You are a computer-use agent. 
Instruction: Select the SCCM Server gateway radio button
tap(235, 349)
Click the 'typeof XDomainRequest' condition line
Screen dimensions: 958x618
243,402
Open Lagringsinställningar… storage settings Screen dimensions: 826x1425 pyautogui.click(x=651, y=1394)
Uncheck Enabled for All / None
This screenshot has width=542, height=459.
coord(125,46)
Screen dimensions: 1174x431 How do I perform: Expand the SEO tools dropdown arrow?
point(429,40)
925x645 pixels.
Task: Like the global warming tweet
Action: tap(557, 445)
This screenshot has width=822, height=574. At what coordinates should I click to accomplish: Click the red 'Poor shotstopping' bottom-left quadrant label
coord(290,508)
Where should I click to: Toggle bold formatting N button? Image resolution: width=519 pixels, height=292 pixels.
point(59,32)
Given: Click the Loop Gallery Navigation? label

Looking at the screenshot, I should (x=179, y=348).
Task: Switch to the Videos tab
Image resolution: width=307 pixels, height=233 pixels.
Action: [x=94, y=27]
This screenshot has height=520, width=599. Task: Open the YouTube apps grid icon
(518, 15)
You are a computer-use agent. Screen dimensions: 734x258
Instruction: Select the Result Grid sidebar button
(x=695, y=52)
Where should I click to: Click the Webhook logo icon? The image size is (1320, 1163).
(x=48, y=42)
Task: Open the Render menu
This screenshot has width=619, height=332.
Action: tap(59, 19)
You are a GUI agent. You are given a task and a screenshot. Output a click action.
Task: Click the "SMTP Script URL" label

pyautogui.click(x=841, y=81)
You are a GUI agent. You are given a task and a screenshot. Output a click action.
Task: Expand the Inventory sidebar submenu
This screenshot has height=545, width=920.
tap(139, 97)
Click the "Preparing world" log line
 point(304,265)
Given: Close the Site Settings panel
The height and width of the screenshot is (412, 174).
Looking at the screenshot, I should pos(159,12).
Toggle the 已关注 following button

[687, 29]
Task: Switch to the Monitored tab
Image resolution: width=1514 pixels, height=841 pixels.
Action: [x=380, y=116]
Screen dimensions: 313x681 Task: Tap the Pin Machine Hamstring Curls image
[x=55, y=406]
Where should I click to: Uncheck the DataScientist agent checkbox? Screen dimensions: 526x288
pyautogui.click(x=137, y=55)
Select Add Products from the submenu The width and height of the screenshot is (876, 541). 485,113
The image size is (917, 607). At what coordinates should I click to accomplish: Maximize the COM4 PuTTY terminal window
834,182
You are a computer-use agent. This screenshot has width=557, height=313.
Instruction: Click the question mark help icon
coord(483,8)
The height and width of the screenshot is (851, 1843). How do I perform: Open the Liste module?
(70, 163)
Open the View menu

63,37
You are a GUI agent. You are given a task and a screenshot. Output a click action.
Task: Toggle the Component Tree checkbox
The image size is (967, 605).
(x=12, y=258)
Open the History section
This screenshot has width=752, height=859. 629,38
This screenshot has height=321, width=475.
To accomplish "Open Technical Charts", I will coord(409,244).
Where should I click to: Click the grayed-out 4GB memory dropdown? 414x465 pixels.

+ + + + + + +

Task instructions
Reproduce every one of the records above verbatim, line for line, without changing anything.

Task result
You are a computer-use agent. 
Instruction: Select the SCCM Server gateway radio button
tap(235, 349)
Click the 'typeof XDomainRequest' condition line
Screen dimensions: 958x618
243,402
Open Lagringsinställningar… storage settings Screen dimensions: 826x1425 pyautogui.click(x=651, y=1394)
Uncheck Enabled for All / None
This screenshot has width=542, height=459.
coord(125,46)
Screen dimensions: 1174x431 How do I perform: Expand the SEO tools dropdown arrow?
point(429,40)
925x645 pixels.
Task: Like the global warming tweet
Action: tap(557, 445)
This screenshot has width=822, height=574. At what coordinates should I click to accomplish: Click the red 'Poor shotstopping' bottom-left quadrant label
coord(290,508)
Where should I click to: Toggle bold formatting N button? Image resolution: width=519 pixels, height=292 pixels.
point(59,32)
Given: Click the Loop Gallery Navigation? label

Looking at the screenshot, I should (x=179, y=348).
Task: Switch to the Videos tab
Image resolution: width=307 pixels, height=233 pixels.
Action: [x=94, y=27]
This screenshot has height=520, width=599. Task: Open the YouTube apps grid icon
(518, 15)
You are a computer-use agent. Screen dimensions: 734x258
Instruction: Select the Result Grid sidebar button
(x=695, y=52)
Where should I click to: Click the Webhook logo icon? The image size is (1320, 1163).
(x=48, y=42)
Task: Open the Render menu
This screenshot has width=619, height=332.
Action: tap(59, 19)
You are a GUI agent. You are given a task and a screenshot. Output a click action.
Task: Click the "SMTP Script URL" label

pyautogui.click(x=841, y=81)
You are a GUI agent. You are given a task and a screenshot. Output a click action.
Task: Expand the Inventory sidebar submenu
This screenshot has height=545, width=920.
tap(139, 97)
Click the "Preparing world" log line
 point(304,265)
Given: Close the Site Settings panel
The height and width of the screenshot is (412, 174).
Looking at the screenshot, I should pos(159,12).
Toggle the 已关注 following button

[687, 29]
Task: Switch to the Monitored tab
Image resolution: width=1514 pixels, height=841 pixels.
Action: [x=380, y=116]
Screen dimensions: 313x681 Task: Tap the Pin Machine Hamstring Curls image
[x=55, y=406]
Where should I click to: Uncheck the DataScientist agent checkbox? Screen dimensions: 526x288
pyautogui.click(x=137, y=55)
Select Add Products from the submenu The width and height of the screenshot is (876, 541). 485,113
The image size is (917, 607). At what coordinates should I click to accomplish: Maximize the COM4 PuTTY terminal window
834,182
You are a computer-use agent. This screenshot has width=557, height=313.
Instruction: Click the question mark help icon
coord(483,8)
The height and width of the screenshot is (851, 1843). How do I perform: Open the Liste module?
(70, 163)
Open the View menu

63,37
You are a GUI agent. You are given a task and a screenshot. Output a click action.
Task: Toggle the Component Tree checkbox
The image size is (967, 605).
(x=12, y=258)
Open the History section
This screenshot has width=752, height=859. 629,38
This screenshot has height=321, width=475.
To accomplish "Open Technical Charts", I will coord(409,244).
Where should I click to: Click the grayed-out 4GB memory dropdown? 414x465 pixels.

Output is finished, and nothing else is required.